Las implicaciones tecnológicas de estos principios básicos han sido enormes en actividades tan diversas como la industria textil, el desarrollo de biomateriales, la electrónica, pinturas, sistemas de condensación y captación de agua a partir de vapor, protección contra la corrosión, microfluídica y sensores, sistemas y vidrios para visión, superficies anti-hielo y muchas más. Los avances en estos y otros campos han sido extraordinarios en los últimos años. Por un lado, gracias al conocimiento de los principios básicos definidos por una pléyade de científicos entre los que Young, Wenzel, Cassie y Baxter son ejemplos destacados. Por otro, mediante la aplicación de variadísimas tecnologías de tratamiento y procesado superficial de materiales desarrolladas durante las últimas décadas (láser, plasmas, tratamientos químicos avanzados, otras tecnologías de nanoestructuración superficial, …).
Hoy día causa poca extrañeza encontrarse con materiales “inteligentes” que pueden cambiar su capacidad de mojado a voluntad, vidrios “autolimpiables”, o superficies que repelen totalmente el agua. Como otros muchos desarrollos de la sociedad moderna, son novedades asumidas sin sorpresa y escasa admiración pero que son el resultado de los esfuerzos de varias generaciones de científicos e ingenieros.

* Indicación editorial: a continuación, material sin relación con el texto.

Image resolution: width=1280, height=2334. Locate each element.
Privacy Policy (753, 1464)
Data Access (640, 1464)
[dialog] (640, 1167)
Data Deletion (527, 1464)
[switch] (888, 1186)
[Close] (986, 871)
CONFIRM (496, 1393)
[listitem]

De materiales comunes, se han convertido en banales para, a continuación, pasar desapercibidos. La banalidad de lo común es en realidad mucho más frecuente de lo que parece. Lo que en el campo del mojado superficial se denomina hoy en día con nombres evocadores como efecto “Loto” o efecto “pétalo”, procesos que mimetizan lo que ocurre en la naturaleza sobre las hojas de del Loto o sobre los pétalos de diversas flores, siempre ha estado ahí delante de los ojos, incluso del de los científicos. Sobre las hojas de Loto, las gotas de agua adoptan formas esféricas y se deslizan arrastrando el polvo o la suciedad y proporcionando el aspecto siempre limpio que se asocia con las hojas de esta planta. En el caso de los pétalos de flores, las gotas esféricas no se deslizan poniendo de manifiesto otro tipo de fenomenología de interacción agua-superficie que, replicada por la Tecnología moderna, han dado pie a multitud de productos y diseños de última generación
Mismas gotas y distinto comportamiento, he ahí una parábola de la naturaleza y la Tecnología sobre la identidad y experiencias humanas que Szymborska destila en forma de poemas.